Segment Start: Dataset records

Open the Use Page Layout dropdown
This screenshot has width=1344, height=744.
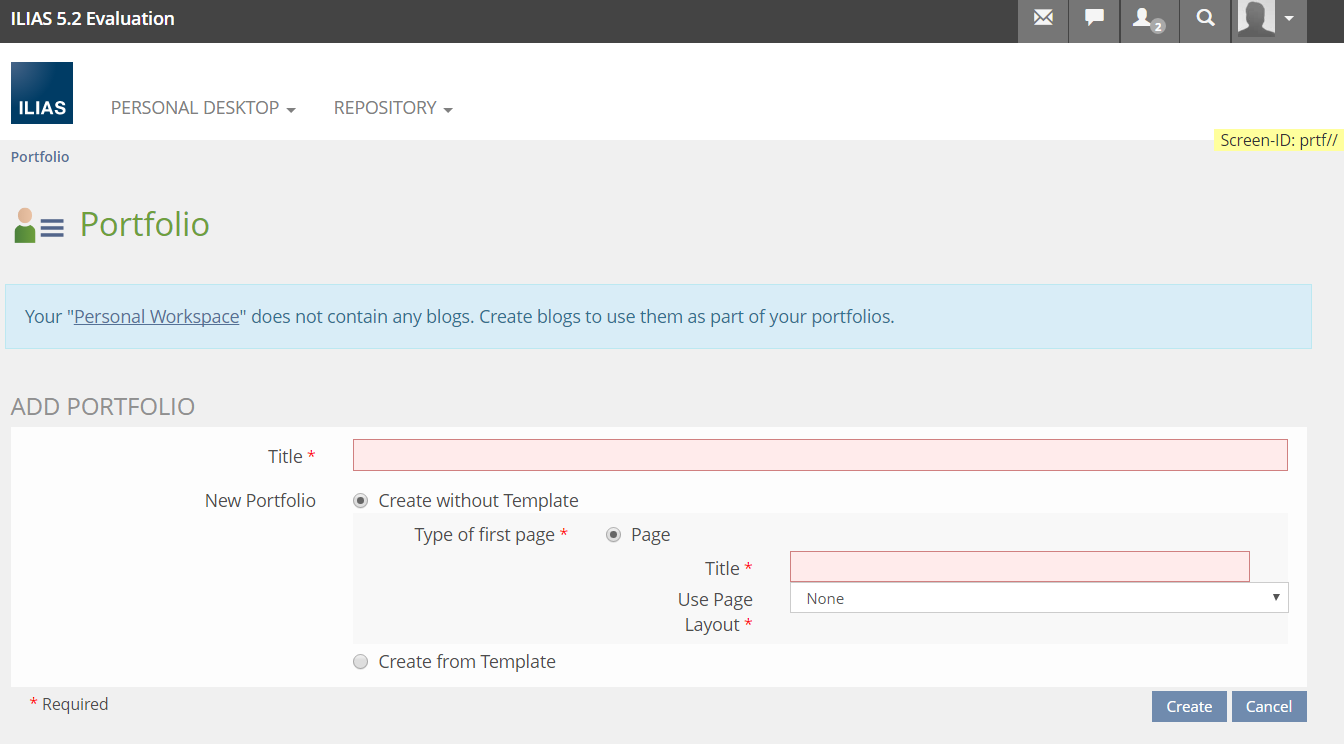coord(1038,598)
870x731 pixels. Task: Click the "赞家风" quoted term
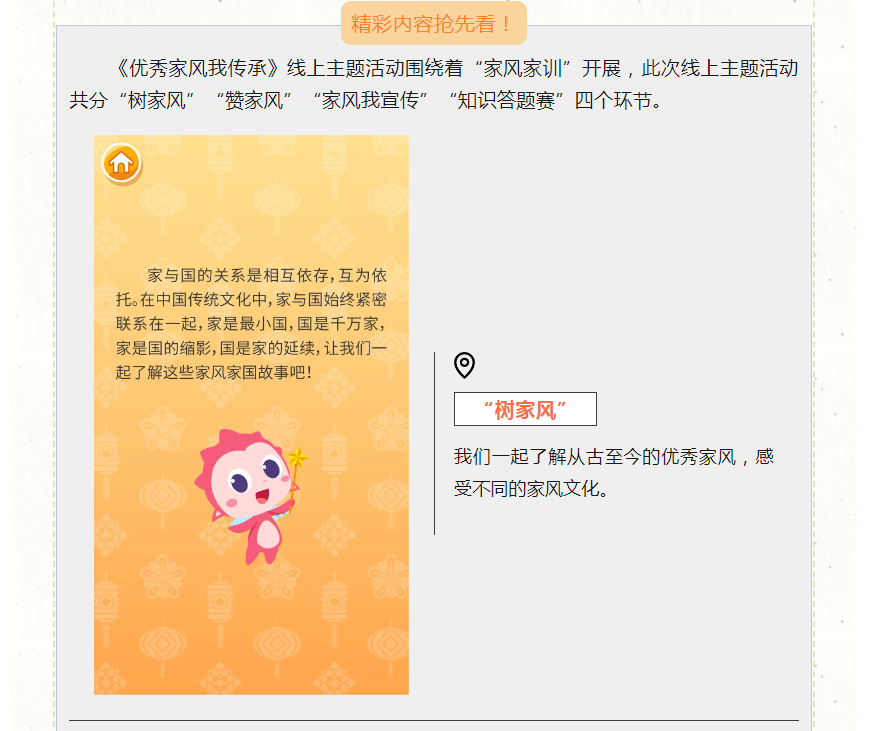pos(254,101)
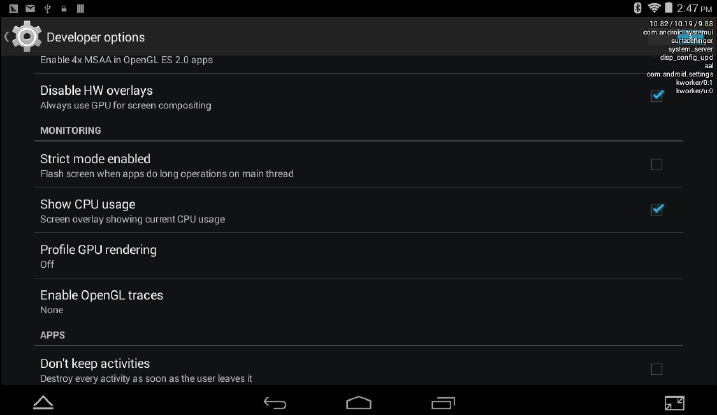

Segment End: Dataset records

§ Task directions
After dropping every picture, transcribe each entry exactly.

§ Result
Open the Use Page Layout dropdown
This screenshot has width=1344, height=744.
coord(1038,598)
870x731 pixels. Task: Click the "赞家风" quoted term
pos(254,101)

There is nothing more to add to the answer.